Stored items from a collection
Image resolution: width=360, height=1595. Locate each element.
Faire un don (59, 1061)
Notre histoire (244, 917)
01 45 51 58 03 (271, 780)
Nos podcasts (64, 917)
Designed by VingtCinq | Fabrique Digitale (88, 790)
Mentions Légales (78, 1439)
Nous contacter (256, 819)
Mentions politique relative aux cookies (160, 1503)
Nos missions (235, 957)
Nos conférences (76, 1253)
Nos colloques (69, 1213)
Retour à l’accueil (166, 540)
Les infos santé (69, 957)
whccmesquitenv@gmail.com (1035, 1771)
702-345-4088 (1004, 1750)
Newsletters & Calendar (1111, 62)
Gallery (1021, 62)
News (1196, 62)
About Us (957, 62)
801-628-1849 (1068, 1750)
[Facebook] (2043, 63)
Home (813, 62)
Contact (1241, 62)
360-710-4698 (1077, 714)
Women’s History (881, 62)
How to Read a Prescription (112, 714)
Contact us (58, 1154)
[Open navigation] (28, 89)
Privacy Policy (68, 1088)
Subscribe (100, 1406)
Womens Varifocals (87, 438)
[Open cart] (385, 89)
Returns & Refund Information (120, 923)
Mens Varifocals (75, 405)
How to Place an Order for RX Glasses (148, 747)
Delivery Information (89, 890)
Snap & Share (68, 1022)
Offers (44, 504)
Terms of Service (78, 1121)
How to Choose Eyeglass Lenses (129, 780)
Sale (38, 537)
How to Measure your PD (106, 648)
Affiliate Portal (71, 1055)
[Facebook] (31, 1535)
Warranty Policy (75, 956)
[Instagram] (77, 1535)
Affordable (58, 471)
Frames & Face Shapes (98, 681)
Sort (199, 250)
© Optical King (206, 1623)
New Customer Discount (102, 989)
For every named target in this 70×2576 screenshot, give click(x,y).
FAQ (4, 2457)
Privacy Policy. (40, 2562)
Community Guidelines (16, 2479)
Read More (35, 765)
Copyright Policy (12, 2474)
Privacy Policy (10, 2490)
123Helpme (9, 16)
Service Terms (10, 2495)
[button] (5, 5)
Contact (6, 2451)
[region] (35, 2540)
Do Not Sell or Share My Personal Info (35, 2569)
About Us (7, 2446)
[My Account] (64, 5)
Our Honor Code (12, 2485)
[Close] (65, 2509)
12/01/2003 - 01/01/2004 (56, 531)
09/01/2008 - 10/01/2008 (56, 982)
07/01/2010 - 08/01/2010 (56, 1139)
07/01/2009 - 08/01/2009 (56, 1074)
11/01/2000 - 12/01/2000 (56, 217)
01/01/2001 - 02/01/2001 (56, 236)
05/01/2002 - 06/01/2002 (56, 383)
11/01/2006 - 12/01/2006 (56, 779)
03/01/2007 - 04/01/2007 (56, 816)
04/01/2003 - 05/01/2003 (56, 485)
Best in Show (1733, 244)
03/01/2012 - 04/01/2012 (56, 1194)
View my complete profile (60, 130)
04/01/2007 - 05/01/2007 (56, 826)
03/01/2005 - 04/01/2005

What you need to do
Return only the part of the records above that opens with the line containing "Subscribe (100, 1406)" and closes with the line containing "New Customer Discount (102, 989)", ends included.

Result for this exercise
Subscribe (100, 1406)
Womens Varifocals (87, 438)
[Open cart] (385, 89)
Returns & Refund Information (120, 923)
Mens Varifocals (75, 405)
How to Place an Order for RX Glasses (148, 747)
Delivery Information (89, 890)
Snap & Share (68, 1022)
Offers (44, 504)
Terms of Service (78, 1121)
How to Choose Eyeglass Lenses (129, 780)
Sale (38, 537)
How to Measure your PD (106, 648)
Affiliate Portal (71, 1055)
[Facebook] (31, 1535)
Warranty Policy (75, 956)
[Instagram] (77, 1535)
Affordable (58, 471)
Frames & Face Shapes (98, 681)
Sort (199, 250)
© Optical King (206, 1623)
New Customer Discount (102, 989)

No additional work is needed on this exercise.